After the Microtan 65, Tangerine planned to build a desktop machine and managed to get as far as selling the design for the Microtan 2, also known as Tangerine Tiger, to HH Electronics, better known for building amplifiers. They released it as the HH Tiger, but it was not a commercial success.

==Tantel==
Several Prestel machines were sold, under the general designation of Tantel:

- AlphaTantel (1981) – Prestel adapter with a full keyboard and a phone connection jack. Connection to a TV was through a RF modulator, but there was also a RGB output. Built in modem was 1200 baud. It was possible to connect a tape recorder to save data and a printer.
- New Tantel Adaptor (1981) – Prestel adapter
- Tantel Data Adaptor (1984) – Data adaptor for use with the Prestel system, including a data tape recorder

==1983 onwards: The Oric family==

With the success of the ZX Spectrum Tangerine's backers suggested a home computer and Tangerine formed Oric Products International Ltd to develop and release the Oric-1 in 1983. A series of Oric computers (including the Oric Atmos) followed through to 1987.

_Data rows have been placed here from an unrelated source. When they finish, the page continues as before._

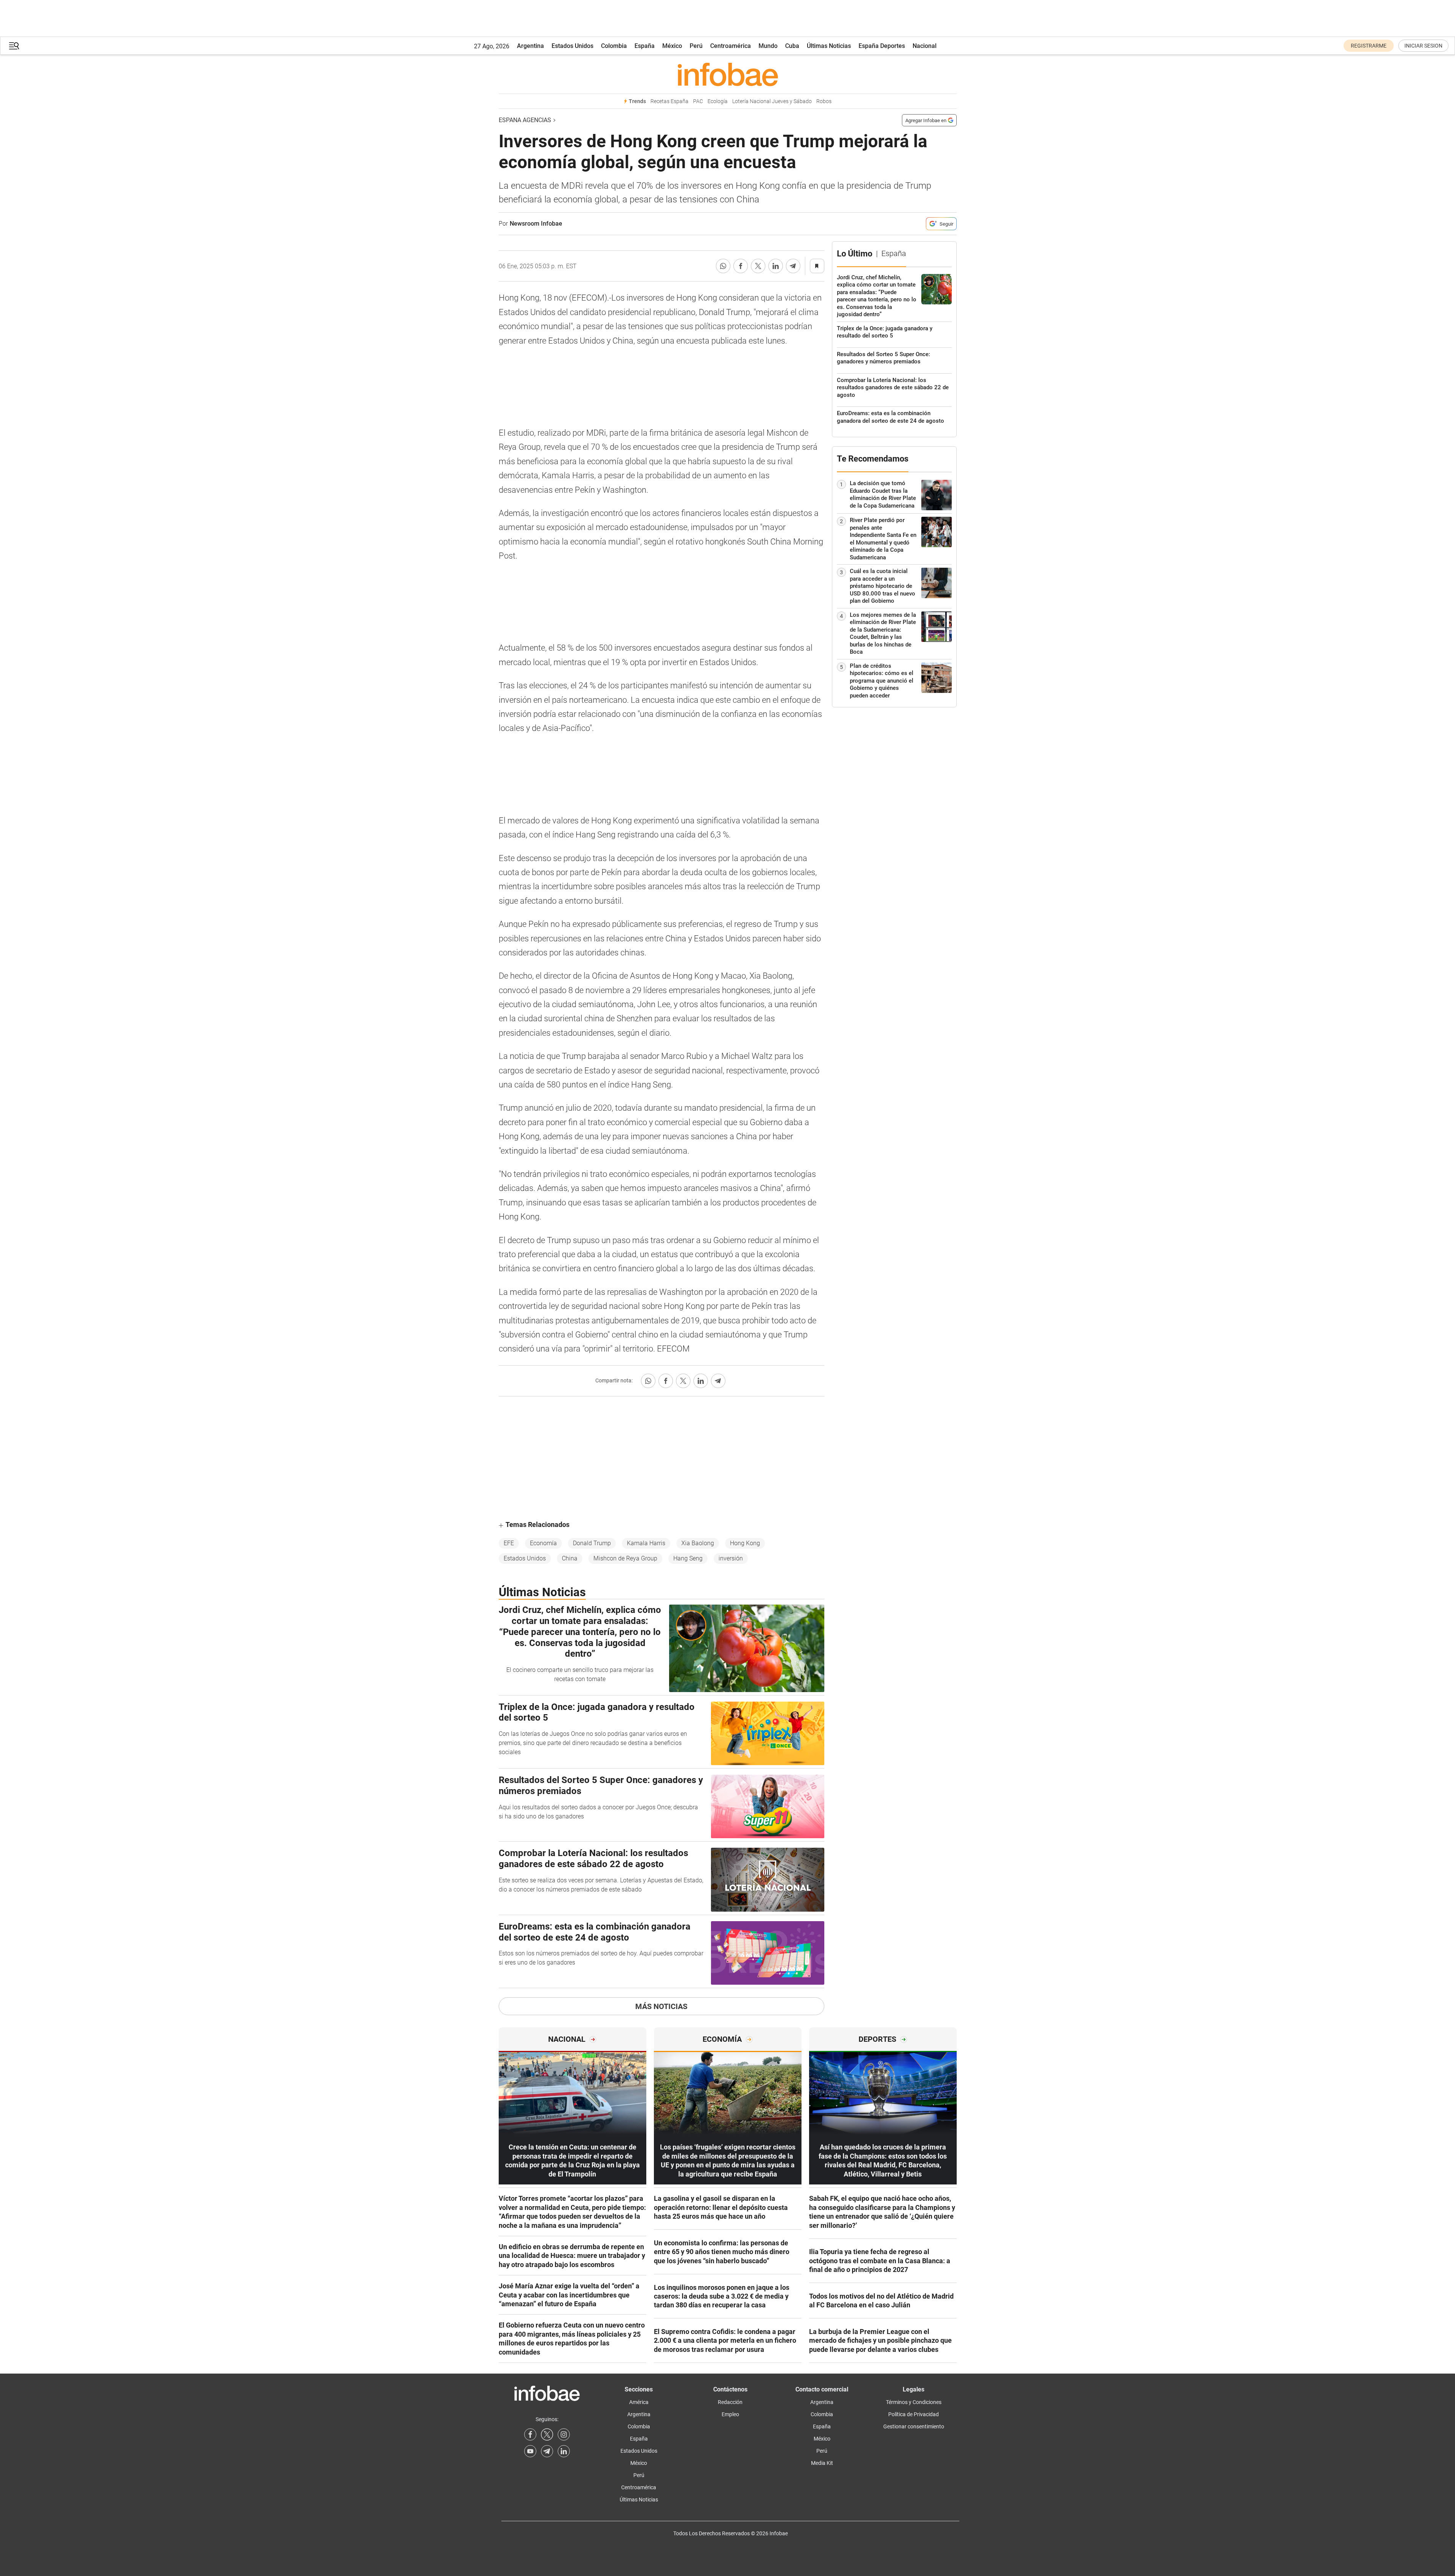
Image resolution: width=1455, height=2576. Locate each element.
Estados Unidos (572, 45)
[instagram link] (564, 2434)
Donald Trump (592, 1543)
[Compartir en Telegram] (793, 266)
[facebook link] (530, 2434)
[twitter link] (547, 2434)
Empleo (730, 2414)
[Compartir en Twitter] (758, 266)
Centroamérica (730, 45)
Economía (543, 1543)
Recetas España (669, 101)
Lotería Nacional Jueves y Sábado (772, 101)
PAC (698, 101)
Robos (824, 101)
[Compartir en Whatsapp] (723, 266)
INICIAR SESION (1423, 46)
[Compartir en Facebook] (740, 266)
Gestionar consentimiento (913, 2426)
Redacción (730, 2402)
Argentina (530, 45)
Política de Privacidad (913, 2414)
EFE (509, 1543)
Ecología (718, 101)
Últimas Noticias (829, 45)
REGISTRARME (1369, 46)
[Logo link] (728, 74)
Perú (696, 45)
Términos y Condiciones (913, 2402)
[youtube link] (530, 2451)
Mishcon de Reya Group (625, 1558)
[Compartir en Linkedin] (775, 266)
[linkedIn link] (564, 2451)
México (672, 45)
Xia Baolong (697, 1543)
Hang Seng (688, 1558)
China (569, 1558)
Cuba (792, 45)
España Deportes (882, 45)
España (644, 45)
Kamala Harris (646, 1543)
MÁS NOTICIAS (661, 2006)
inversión (731, 1558)
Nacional (925, 45)
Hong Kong (745, 1543)
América (639, 2402)
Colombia (614, 45)
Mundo (768, 45)
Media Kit (822, 2463)
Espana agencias (525, 120)
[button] (14, 45)
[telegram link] (547, 2451)
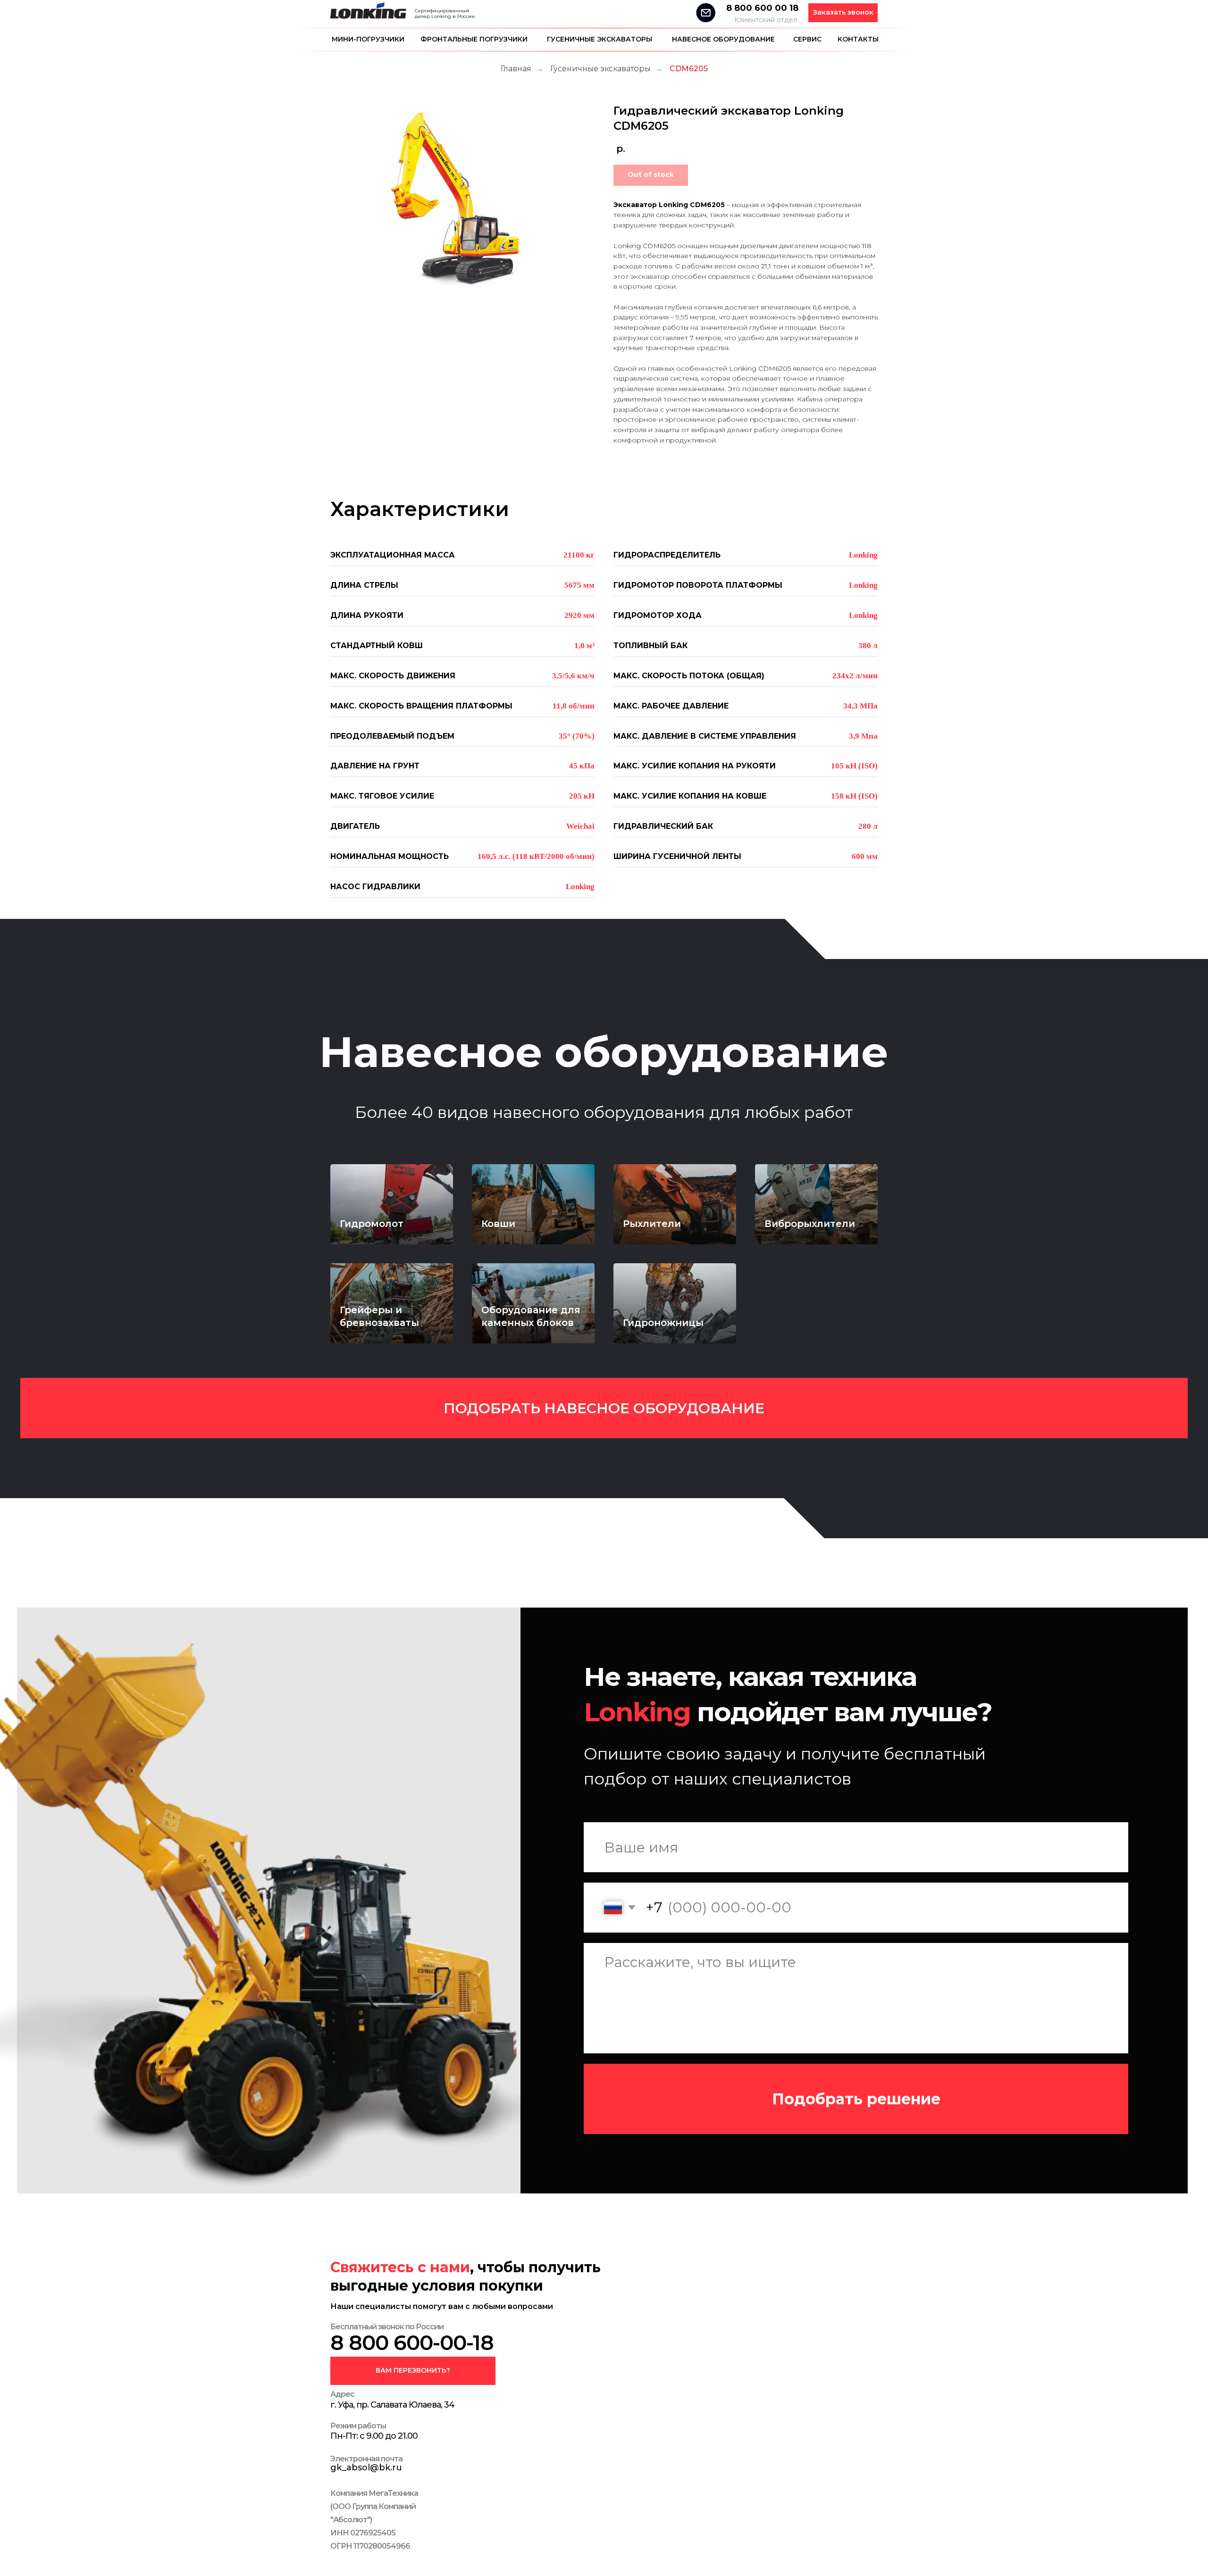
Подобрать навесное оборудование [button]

On 13 October 1983 the factory of Kenure Plastics in Berkshire, where the Oric-1 was manufactured, suffered a fire causing "several thousand pounds worth of damage", in which around 7,000 Oric machines were destroyed. The factory was rebuilt, minus a considerable stock of bits (including 15,000 old ROMs) that went to make up the Oric-1. In the meantime production was said to have restarted within 24 hours in a new factory. Just a day later, a neighbouring warehouse went up in flames. Police were said at the time to suspect that the arsonist got the wrong place first time round. It was about this time, too, that Tansoft moved to co-exist with Oric Research at the Techno Park, Cambridge.

About 160,000 Oric-1s were sold in the UK in 1983 with another 50,000 sold in France (where it was the top-selling machine that year). Although not the 350,000 predicted, it was enough for Oric International to be bought out by Edenspring and given £4m in funding. This enabled the release of the Oric Atmos, an improved successor to the Oric-1 which added a true keyboard and improved ROM.

Although the Atmos failed to turn around Oric's fortunes, in early 1985 they announced several forthcoming models, including an IBM-compatible and an MSX-compatible. On 1 February they demonstrated the Oric Stratos/IQ164 at the Frankfurt Computer Show; on the 2nd however, Edenspring put Oric International into receivership with Tansoft, by then a company in its own right, following in May.

French company Eureka bought the remains of Oric and, after renaming itself, continued to produce the Stratos under that name, followed by the Oric Telestrat in late 1986.

In December 1987 after announcing the Telestrat 2, Oric International went into receivership for the second and final time.